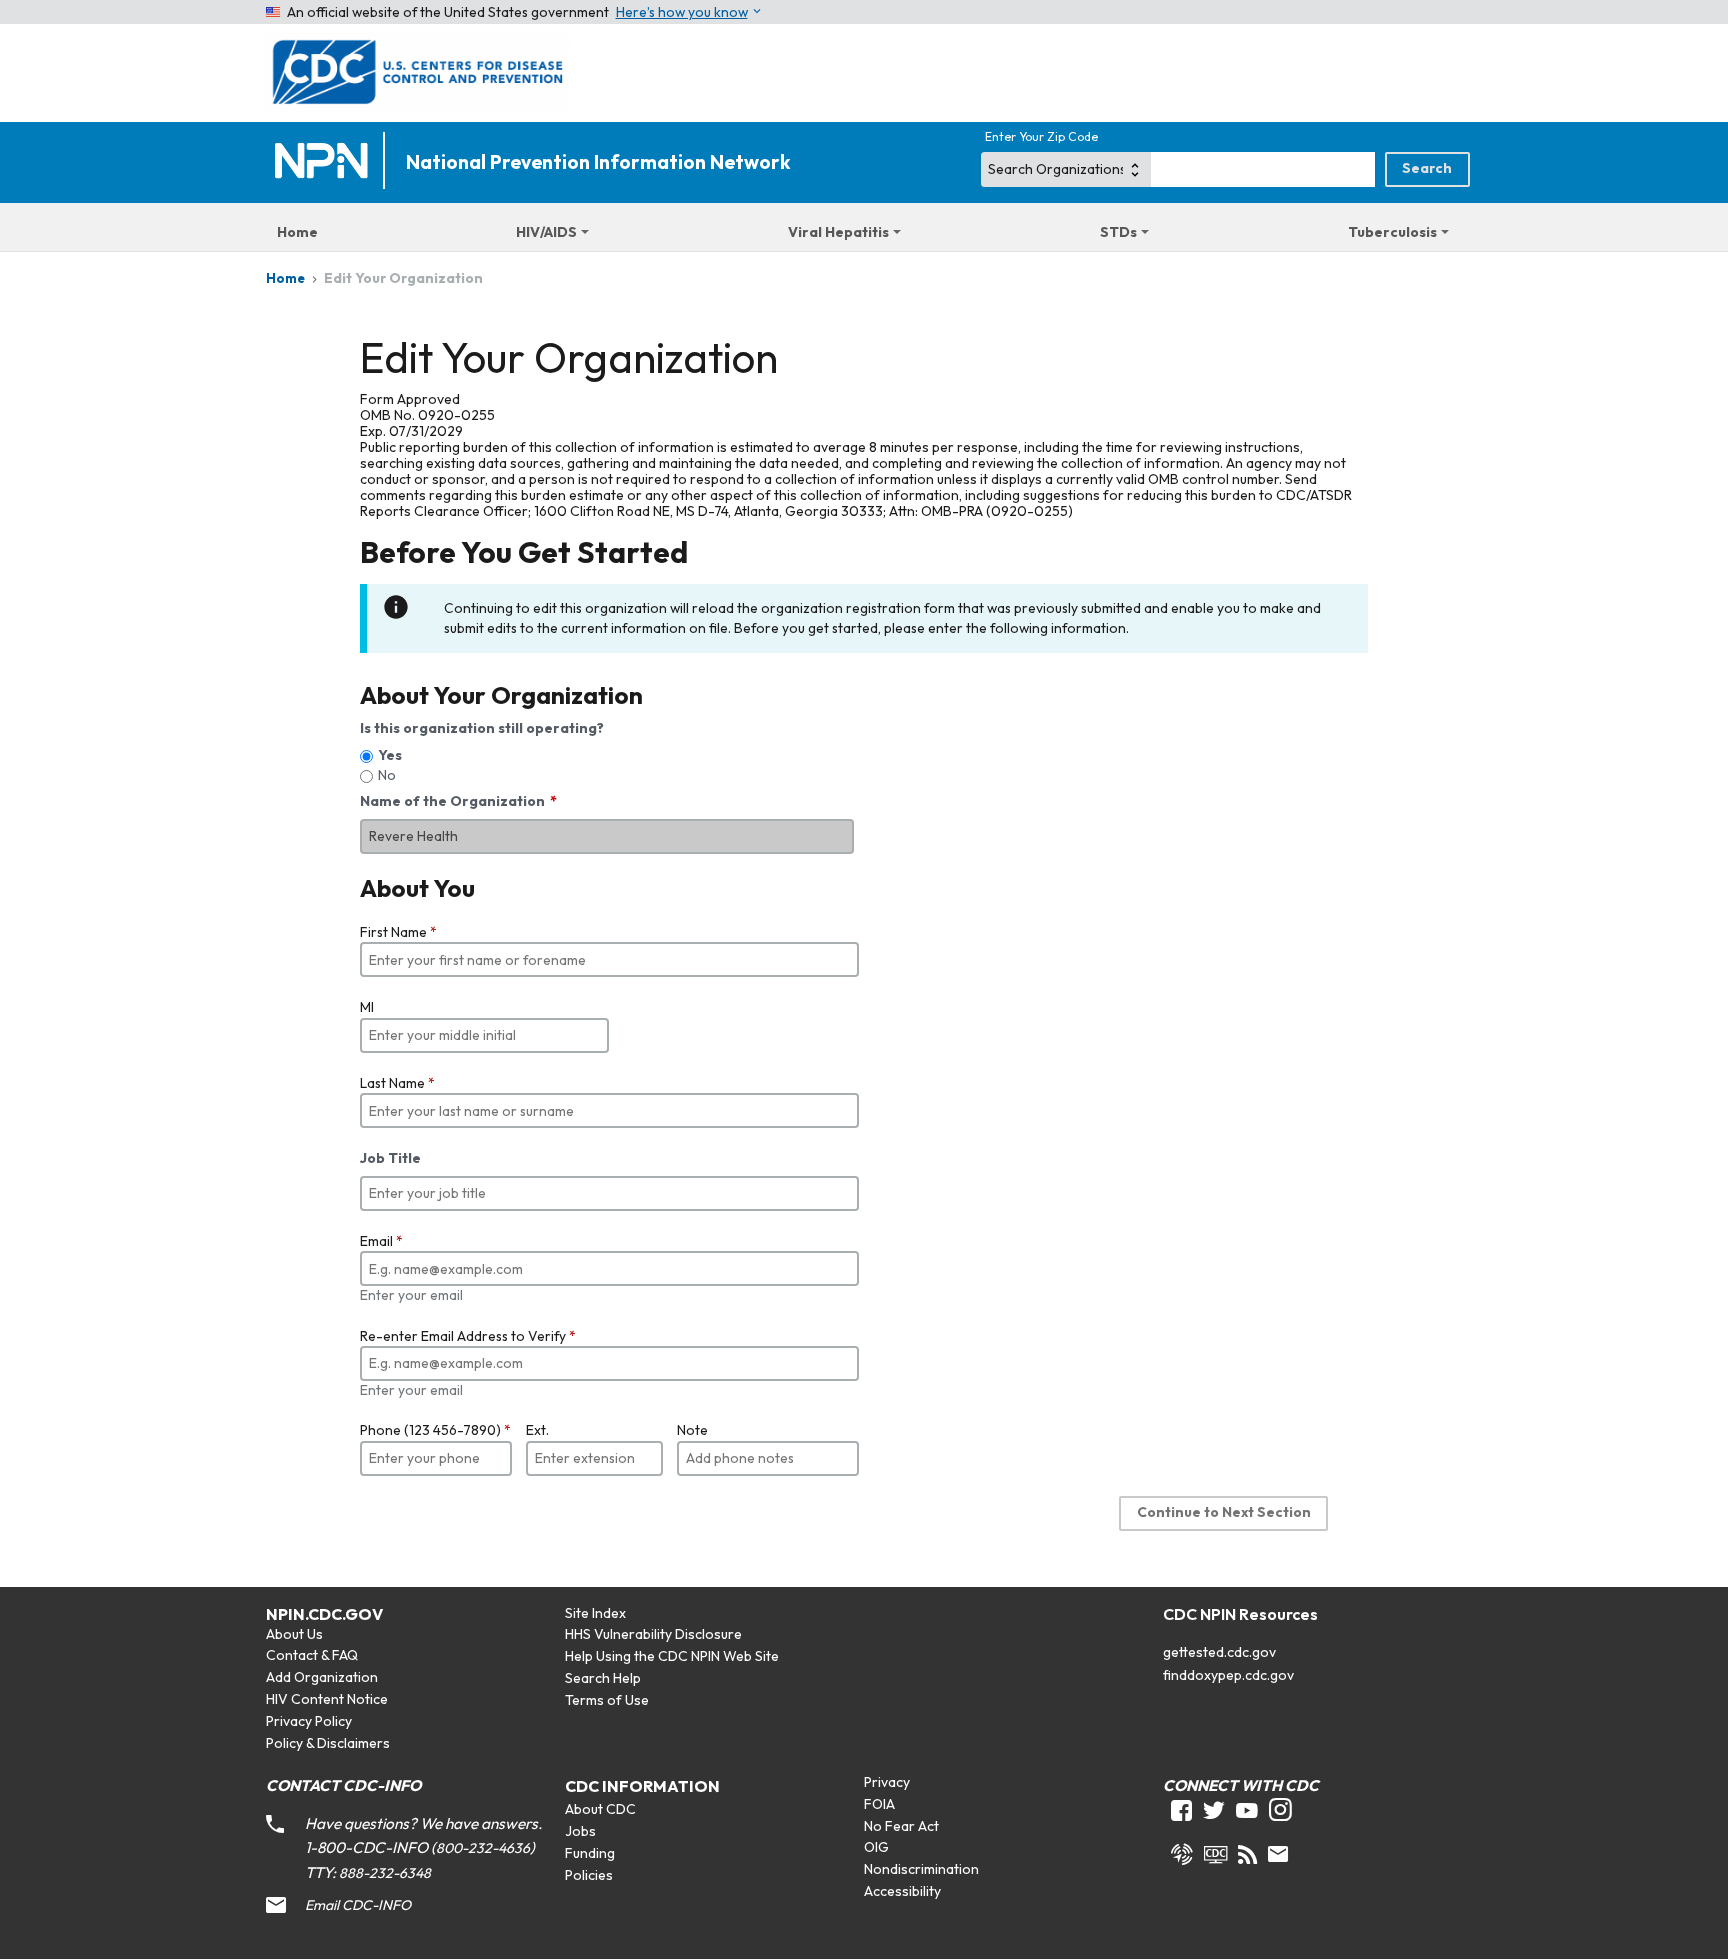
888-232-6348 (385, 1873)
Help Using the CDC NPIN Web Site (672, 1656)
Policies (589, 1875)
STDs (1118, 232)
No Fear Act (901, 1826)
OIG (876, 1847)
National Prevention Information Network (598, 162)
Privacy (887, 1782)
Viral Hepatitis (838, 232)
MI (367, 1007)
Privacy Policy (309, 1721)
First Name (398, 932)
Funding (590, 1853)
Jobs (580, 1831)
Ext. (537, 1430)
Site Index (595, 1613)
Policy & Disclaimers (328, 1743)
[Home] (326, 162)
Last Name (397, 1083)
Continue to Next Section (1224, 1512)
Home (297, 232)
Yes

-=-=-

> What the task requires: The full listing must come back exactly as written, with its pictures left out.

> Your response:
888-232-6348 (385, 1873)
Help Using the CDC NPIN Web Site (672, 1656)
Policies (589, 1875)
STDs (1118, 232)
No Fear Act (901, 1826)
OIG (876, 1847)
National Prevention Information Network (598, 162)
Privacy (887, 1782)
Viral Hepatitis (838, 232)
MI (367, 1007)
Privacy Policy (309, 1721)
First Name (398, 932)
Funding (590, 1853)
Jobs (580, 1831)
Ext. (537, 1430)
Site Index (595, 1613)
Policy & Disclaimers (328, 1743)
[Home] (326, 162)
Last Name (397, 1083)
Continue to Next Section (1224, 1512)
Home (297, 232)
Yes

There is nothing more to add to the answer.